As long as the terms of the operating agreement do not attempt to undertake any of the actions listed above, the terms of the operating agreement will be enforceable and binding on all members. 

  1. What happens if my LLC doesn’t have an Operating Agreement?

The Florida Revised Limited Liability Company Act provides the default rules for LLCs without an operating agreement. However, the Florida legislature drafted the Florida LLC Act to apply to all types of businesses by providing a standard set of rules that apply in the event members fail to create their own. The Florida LLC Act vests tremendous power to members in majority control and fails to address common issues such as buyouts, capital contributions, and informal deadlock resolutions. Relying upon the LLC act also increases the probability of litigation, as there are no other means for members to resolve their disputes without court action.
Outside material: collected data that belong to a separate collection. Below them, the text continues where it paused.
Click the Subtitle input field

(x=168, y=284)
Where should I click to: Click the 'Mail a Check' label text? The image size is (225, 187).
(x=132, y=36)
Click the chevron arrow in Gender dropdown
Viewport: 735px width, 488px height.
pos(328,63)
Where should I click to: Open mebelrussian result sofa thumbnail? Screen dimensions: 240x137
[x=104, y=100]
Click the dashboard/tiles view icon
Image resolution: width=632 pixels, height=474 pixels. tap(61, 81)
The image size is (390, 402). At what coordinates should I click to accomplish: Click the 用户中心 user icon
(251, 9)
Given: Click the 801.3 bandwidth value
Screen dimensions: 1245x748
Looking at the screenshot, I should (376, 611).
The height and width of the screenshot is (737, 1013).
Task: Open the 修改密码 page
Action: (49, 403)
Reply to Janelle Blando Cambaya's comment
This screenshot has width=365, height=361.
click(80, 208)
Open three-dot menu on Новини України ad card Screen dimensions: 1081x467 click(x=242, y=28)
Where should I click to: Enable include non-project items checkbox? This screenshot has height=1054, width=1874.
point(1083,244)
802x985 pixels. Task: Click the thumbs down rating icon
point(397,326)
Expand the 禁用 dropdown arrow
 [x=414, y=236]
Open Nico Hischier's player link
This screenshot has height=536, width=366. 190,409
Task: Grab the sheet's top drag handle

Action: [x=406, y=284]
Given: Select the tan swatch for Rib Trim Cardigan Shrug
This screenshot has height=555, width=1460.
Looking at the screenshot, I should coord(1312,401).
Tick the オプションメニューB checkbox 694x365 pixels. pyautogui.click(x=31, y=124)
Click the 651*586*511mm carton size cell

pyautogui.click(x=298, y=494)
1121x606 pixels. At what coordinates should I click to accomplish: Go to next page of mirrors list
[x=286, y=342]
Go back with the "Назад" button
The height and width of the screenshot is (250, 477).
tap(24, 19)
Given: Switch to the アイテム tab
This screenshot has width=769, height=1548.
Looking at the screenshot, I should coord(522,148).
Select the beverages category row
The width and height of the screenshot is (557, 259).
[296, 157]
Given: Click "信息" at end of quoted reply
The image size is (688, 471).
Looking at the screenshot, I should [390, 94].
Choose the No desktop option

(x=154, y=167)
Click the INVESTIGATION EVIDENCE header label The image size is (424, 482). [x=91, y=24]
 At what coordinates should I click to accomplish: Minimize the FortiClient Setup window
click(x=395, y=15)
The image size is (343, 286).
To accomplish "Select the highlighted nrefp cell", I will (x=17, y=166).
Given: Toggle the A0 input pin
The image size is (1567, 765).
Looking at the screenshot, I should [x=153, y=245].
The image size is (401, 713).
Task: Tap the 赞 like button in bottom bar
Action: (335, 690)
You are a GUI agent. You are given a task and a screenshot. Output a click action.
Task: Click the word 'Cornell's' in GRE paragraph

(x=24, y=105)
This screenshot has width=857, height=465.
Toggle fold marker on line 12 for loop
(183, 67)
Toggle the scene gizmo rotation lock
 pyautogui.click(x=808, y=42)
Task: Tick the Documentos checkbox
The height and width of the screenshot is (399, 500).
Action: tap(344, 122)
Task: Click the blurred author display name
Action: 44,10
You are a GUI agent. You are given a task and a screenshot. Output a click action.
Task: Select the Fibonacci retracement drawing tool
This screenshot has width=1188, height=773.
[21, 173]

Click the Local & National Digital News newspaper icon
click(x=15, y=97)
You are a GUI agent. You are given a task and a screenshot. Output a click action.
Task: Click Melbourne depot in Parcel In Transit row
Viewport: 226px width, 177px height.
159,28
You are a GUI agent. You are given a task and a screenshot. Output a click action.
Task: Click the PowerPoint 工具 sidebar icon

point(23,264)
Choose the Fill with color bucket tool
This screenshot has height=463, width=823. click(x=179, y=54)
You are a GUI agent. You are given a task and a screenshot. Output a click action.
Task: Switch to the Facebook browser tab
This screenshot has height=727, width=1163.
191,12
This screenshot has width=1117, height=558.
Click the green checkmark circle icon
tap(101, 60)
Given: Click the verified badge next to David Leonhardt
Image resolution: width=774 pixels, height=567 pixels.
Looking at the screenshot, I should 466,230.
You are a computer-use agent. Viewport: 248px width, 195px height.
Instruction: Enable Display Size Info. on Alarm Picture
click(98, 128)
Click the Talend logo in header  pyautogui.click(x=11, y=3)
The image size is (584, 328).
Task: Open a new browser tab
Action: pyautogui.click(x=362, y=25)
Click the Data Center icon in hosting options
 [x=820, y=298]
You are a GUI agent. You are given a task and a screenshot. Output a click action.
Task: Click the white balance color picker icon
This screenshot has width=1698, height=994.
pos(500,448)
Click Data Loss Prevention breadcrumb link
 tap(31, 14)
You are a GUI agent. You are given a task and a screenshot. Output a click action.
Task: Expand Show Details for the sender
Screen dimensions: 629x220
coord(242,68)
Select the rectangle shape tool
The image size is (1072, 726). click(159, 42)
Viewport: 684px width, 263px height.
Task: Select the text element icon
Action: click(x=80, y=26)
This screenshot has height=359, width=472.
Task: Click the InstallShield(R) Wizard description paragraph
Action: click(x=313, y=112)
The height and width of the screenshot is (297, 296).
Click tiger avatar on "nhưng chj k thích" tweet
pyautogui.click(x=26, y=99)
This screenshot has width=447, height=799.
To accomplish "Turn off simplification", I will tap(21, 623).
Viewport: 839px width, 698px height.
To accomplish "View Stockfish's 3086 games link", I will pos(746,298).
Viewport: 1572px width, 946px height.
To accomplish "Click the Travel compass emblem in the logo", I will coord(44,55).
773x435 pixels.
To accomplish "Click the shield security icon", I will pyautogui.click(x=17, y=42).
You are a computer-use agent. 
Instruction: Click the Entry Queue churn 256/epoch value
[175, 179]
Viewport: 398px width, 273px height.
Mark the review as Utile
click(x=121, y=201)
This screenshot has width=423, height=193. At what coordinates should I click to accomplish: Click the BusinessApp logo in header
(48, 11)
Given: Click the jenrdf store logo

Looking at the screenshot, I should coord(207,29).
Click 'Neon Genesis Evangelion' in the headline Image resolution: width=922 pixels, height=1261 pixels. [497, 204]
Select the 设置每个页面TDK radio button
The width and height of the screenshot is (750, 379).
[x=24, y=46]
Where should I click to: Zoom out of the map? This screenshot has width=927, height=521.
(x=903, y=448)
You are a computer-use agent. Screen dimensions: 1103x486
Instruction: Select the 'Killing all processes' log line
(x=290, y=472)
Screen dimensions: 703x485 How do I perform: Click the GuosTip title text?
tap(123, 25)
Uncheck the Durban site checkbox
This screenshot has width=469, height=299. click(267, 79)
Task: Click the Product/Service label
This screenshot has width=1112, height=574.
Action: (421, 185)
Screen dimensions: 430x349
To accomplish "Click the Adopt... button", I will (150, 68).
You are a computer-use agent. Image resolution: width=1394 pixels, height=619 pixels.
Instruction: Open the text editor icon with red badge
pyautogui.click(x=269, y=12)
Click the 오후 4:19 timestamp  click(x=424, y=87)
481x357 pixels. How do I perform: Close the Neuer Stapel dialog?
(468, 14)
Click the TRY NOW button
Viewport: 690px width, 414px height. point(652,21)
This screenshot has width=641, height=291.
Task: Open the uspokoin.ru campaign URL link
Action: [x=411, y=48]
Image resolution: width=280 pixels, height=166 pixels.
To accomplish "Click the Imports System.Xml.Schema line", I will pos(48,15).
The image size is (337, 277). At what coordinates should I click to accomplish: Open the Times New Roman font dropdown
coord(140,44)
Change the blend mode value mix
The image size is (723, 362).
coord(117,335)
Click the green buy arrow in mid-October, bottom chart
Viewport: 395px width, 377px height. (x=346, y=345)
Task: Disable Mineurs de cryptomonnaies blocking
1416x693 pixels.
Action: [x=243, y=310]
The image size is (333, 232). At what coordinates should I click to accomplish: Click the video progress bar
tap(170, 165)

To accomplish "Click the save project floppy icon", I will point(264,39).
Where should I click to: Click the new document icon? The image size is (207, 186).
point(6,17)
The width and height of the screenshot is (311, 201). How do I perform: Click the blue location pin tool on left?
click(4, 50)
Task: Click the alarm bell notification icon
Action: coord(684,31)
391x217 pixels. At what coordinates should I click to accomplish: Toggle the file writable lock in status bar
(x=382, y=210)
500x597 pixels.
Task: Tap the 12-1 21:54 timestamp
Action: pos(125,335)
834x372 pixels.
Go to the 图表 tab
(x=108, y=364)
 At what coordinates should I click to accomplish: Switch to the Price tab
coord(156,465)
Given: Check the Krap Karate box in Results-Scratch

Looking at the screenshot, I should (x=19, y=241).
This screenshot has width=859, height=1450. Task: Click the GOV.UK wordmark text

Having an operating agreement in place ensures that members can operate LLCs without relying on the default rules provided by the Florida LLC Act. 


The Operating Agreement is the most significant document for an LLC. Operating agreements can be complex or simple depending on the needs and concerns of the members. However, operating agreements must be carefully drafted and reviewed to minimize ambiguity or uncertainty, as members will remain bound by its terms for as long as they remain a member.